23A l’occasion de l’une de ses tournées de prédications, Henri Pyt alla à Caudry le 7 décentre 1819 et les protestants de Bertry purent ainsi le connaître et aller l’entendre prêcher. Il retourna à Valenciennes en passant par Saulzoir, puis gagna Nomain, sur la frontière de Belgique. « Il trouva dans ce village une intéressante assemblée protestante de cent quarante personnes auxquelles il prêcha » (H.E., p. 13 et H.B.). Il s’établit à Nomain dès janvier 1820 « et bientôt il vit les fruits de son œuvre par la conversion de plusieurs personnes ». Quelques jeunes gens formés par lui allaient entreprendre le colportage religieux de village en village et, dans l’automne 1821, l’un de ses disciples, Jean-Baptiste Ladames se présenta à Bertry.

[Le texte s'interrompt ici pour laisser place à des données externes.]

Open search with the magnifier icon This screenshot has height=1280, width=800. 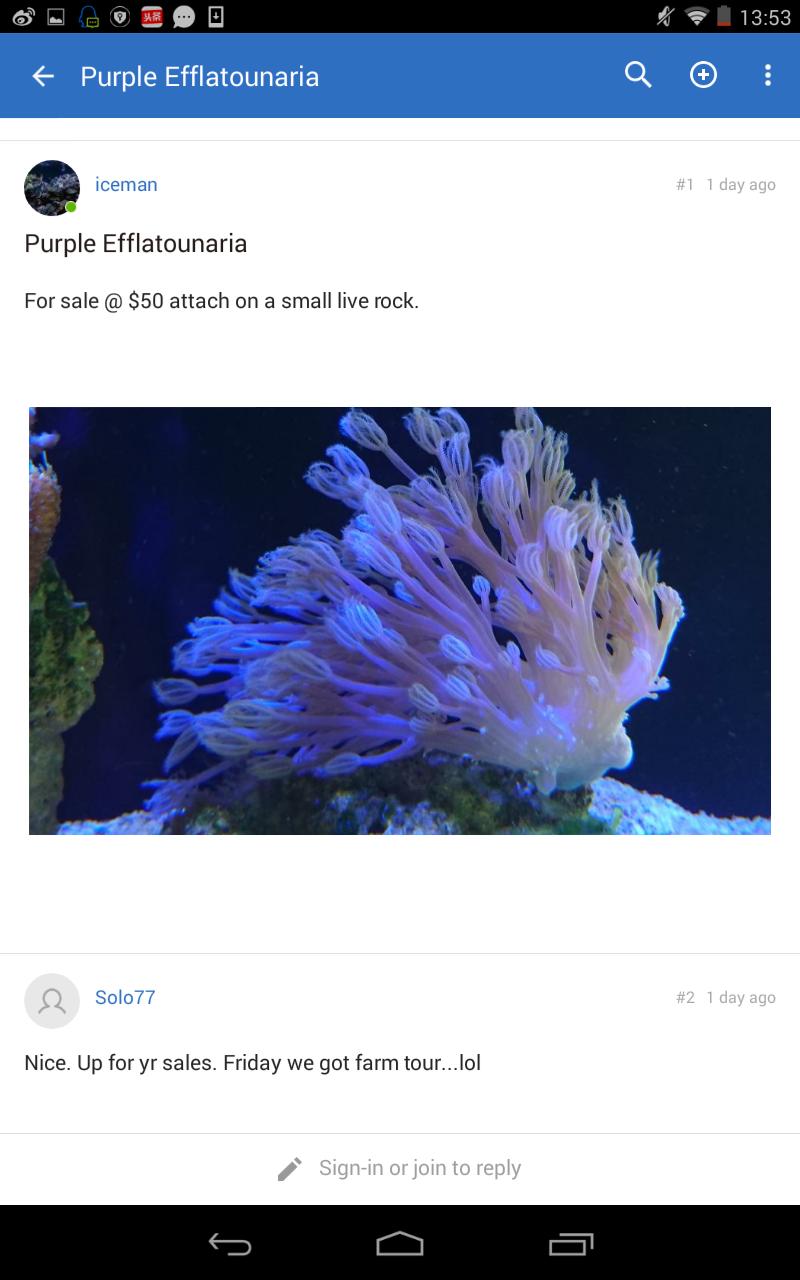coord(638,75)
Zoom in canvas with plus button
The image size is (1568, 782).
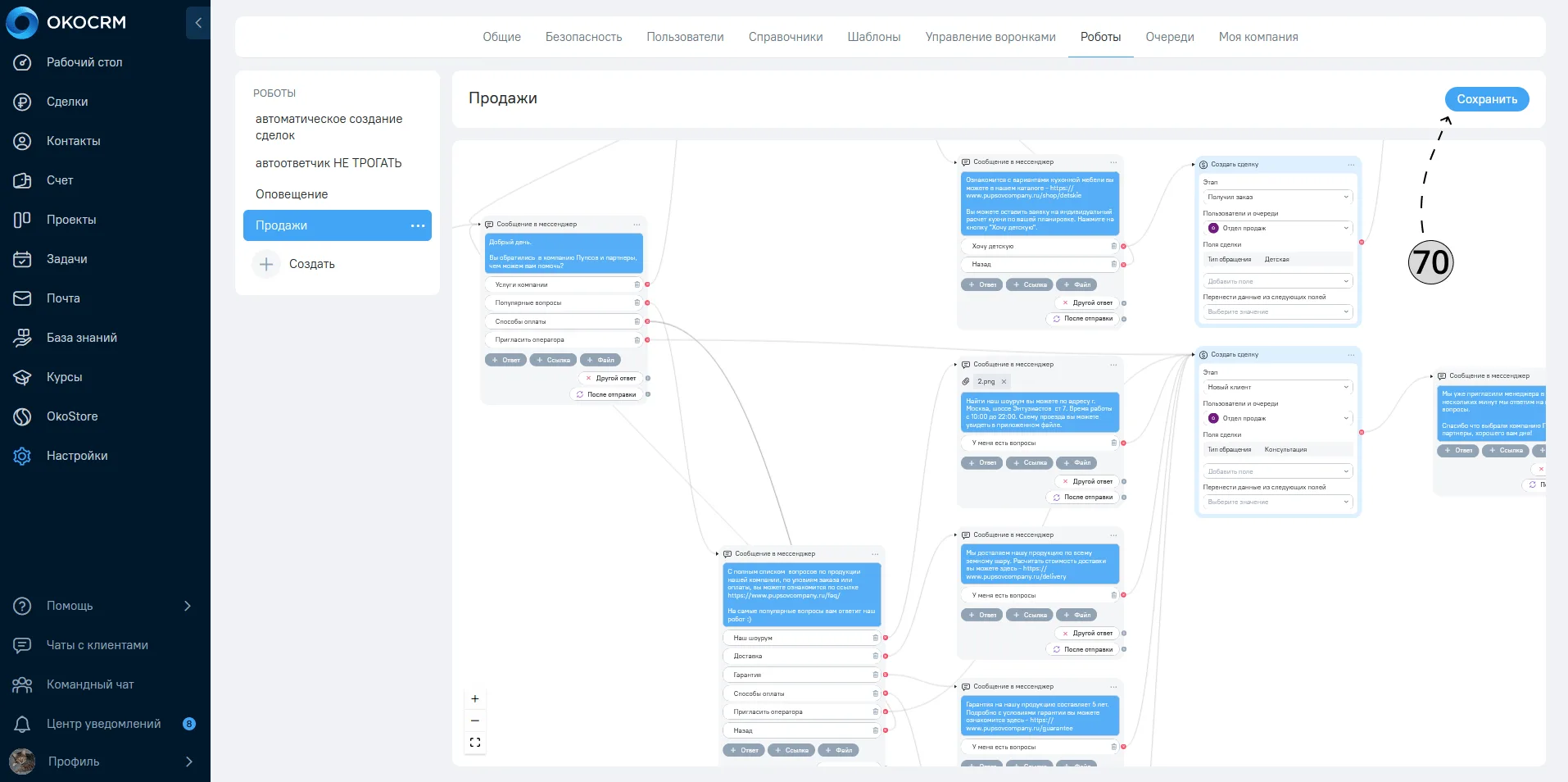(x=475, y=699)
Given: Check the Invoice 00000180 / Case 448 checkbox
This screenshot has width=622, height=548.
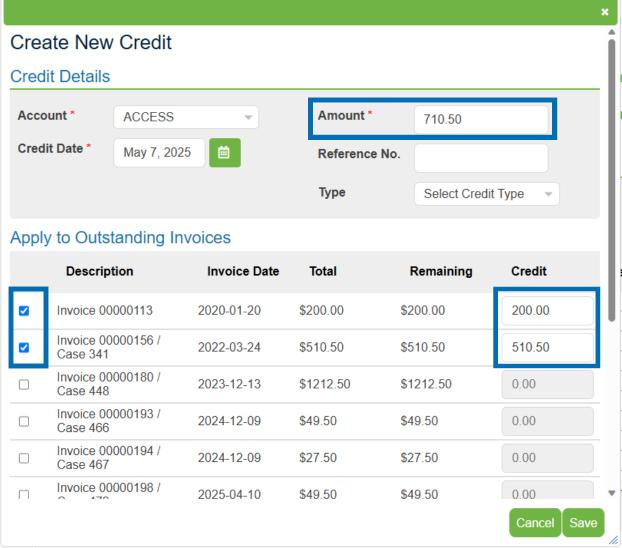Looking at the screenshot, I should [25, 384].
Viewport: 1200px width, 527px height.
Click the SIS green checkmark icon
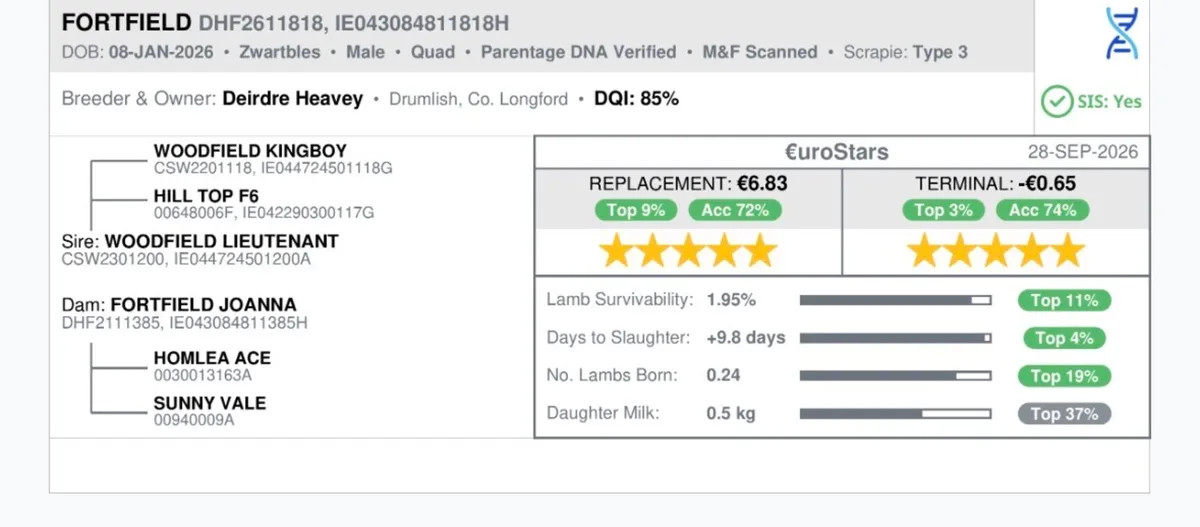coord(1056,101)
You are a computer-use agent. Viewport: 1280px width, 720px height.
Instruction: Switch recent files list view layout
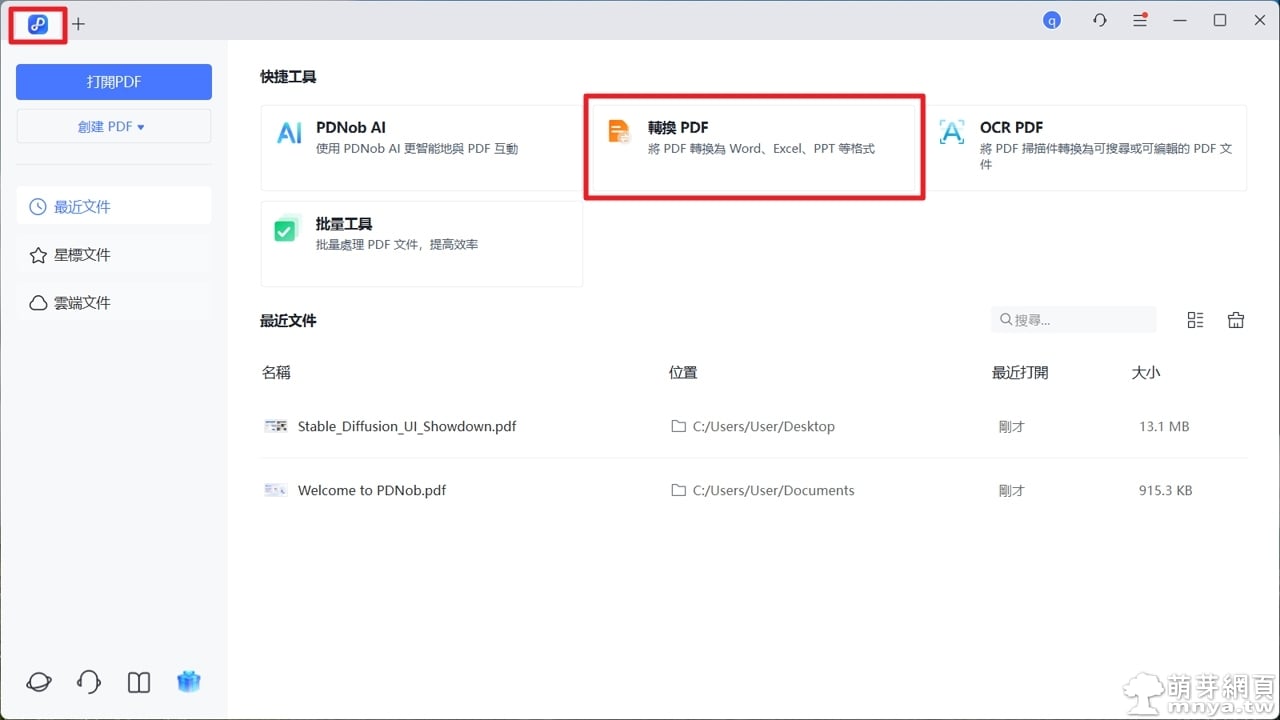1195,320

24Ladame était déjà alors un homme fait, âgé de plus de trente ans et ancien soldat des années de l’Empire. Il avait donc parcouru bien des chemins et avait participé à la campagne de Russie en 1812, avant d’être mis en « congé illimité » et de revenir, en 1815, à Nomain qui aurait été son lieu de naissance. Ce fut là qu’il aurait noué ses premières relations avec des protestants, mais "sa conversion", avec la signification que lui donnaient les artisans du Réveils devait être l’œuvre d’Henri Pyt.
25Le Jeune Jean-Baptiste Pruvot avait été conquis par lui dès leur première rencontre et ne devait jamais cessé de le défendre contre ses détracteurs, lui faisant place dans ses Mémoires et surtout dans son Histoire des Protestants de Bertry. Sans le reconnaître expressément, il lui attribuait la dissidence, la "conversion", de plusieurs protestants de Bertry, et il le justifiait d’avoir "formé des églises particulières" (H.B., p. 34), au nombre desquelles se trouvait l’assemblée de Reumont.

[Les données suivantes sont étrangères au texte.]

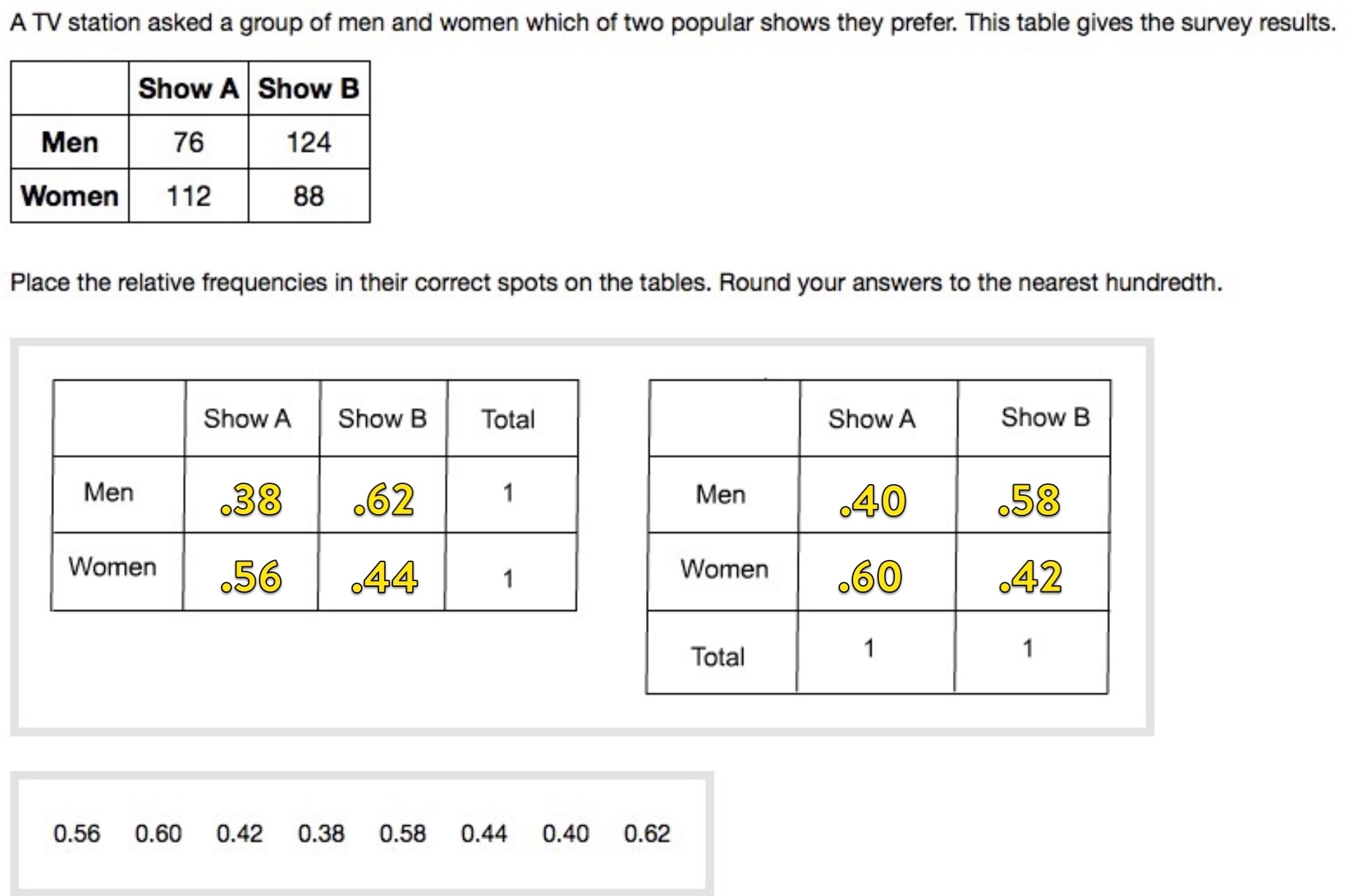Choose the 0.40 answer tile
This screenshot has width=1352, height=896.
click(x=566, y=833)
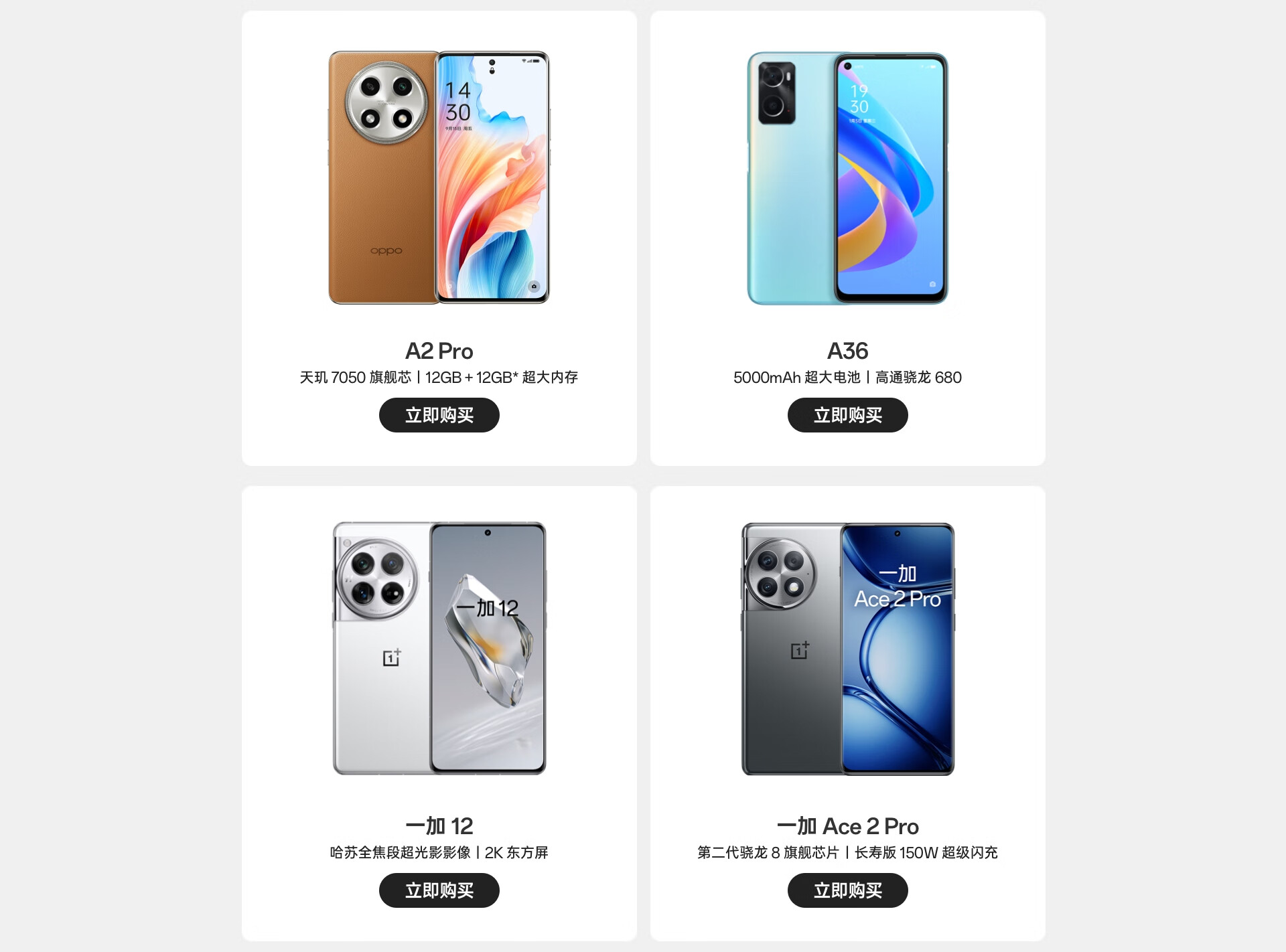
Task: Click the 一加 12 buy now button
Action: [x=439, y=890]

26Le personnage jouait de son influence sur ceux qu’il abordait et, semble-t-il, il savait entraîner l’adhésion des adolescents, ce qui le fit accuser "d’enlèvement de mineurs" (Ibid.). Associé à ses attitudes de piété, son charisme faisait de lui un fondateur de secte (H.E., pp. 13, 15 et 17 et H.B., pp. 30 à 35).
27La nécessité de la conversion et son urgence ont été au centre des messages transmis par les colporteurs évangélistes de Nomain, le salut et la vie éternelle ne pouvant être gagnés qu’à ce prix. Les pasteurs eux-mêmes étaient tenus de se convertir, ce qui amenait le pasteur Pruvot à écrire que le pasteur Colani qui avait prêché à Bertry "avant sa conversion", avait voulu y retourner pour « encore y prêcher après être converti" (H.E., p. 17). Toutefois, il admettait que l’affirmation que le salut "est gratuit" que "le ciel ne se gagne pas, qu’il se donne" (H.E., p. 239) n’était pas nouvelle et que bien avant le Réveil et la venue des colporteurs de Nomain, des réformés, dont était Jean-Baptiste Poussiez, cet "ancien" de Walincourt, en avait fait un thème de prédication « pour faire comprendre aux protestants de Bertry comme à ceux des environs, que le salut était par la foi en Jésus-Christ, que personne ne pouvait être sauvé par ses bonnes œuvres, vu que les hommes sont pécheurs. Mais on ne le comprenait pas » (H.E., p. 13)7.
28Peut-être parce que les propagandistes du Réveil venus de Nomain pour prêcher « la bonne nouvelle de l’Evangile » n’étaient que des laïcs qui « expliquaient la Parole de Dieu avec une grande simplicité » et qu’ils « priaient d’abondance », ils surent mieux se faire entendre. Dès la première visite de Ladame à Bertry, Valentin Poulain avait expliqué autour de lui que ce colporteur avait fait « une prière d’abondance, comme font les pasteurs, et que cet homme n’avait pas étudié » (H.E., p. 15 et H.B., p. 36). Prier, prêcher d’abondance, ce n’était pas autre chose que s’exprimer sans s’y être préparé, en improvisant selon son cœur. Ainsi l’idée allait-elle prendre forme que le privilège de « prêcher l’Evangile » ne revenait pas aux seuls pasteurs ou à quelques « anciens », puisque ces colporteurs et ces évangélistes en fournissaient la preuve. Désormais, à Bertry, quand « on se réunissait le soir,... dans ces réunions, on s’exhortait à expliquer la parole de Dieu » (H.E., p. 15).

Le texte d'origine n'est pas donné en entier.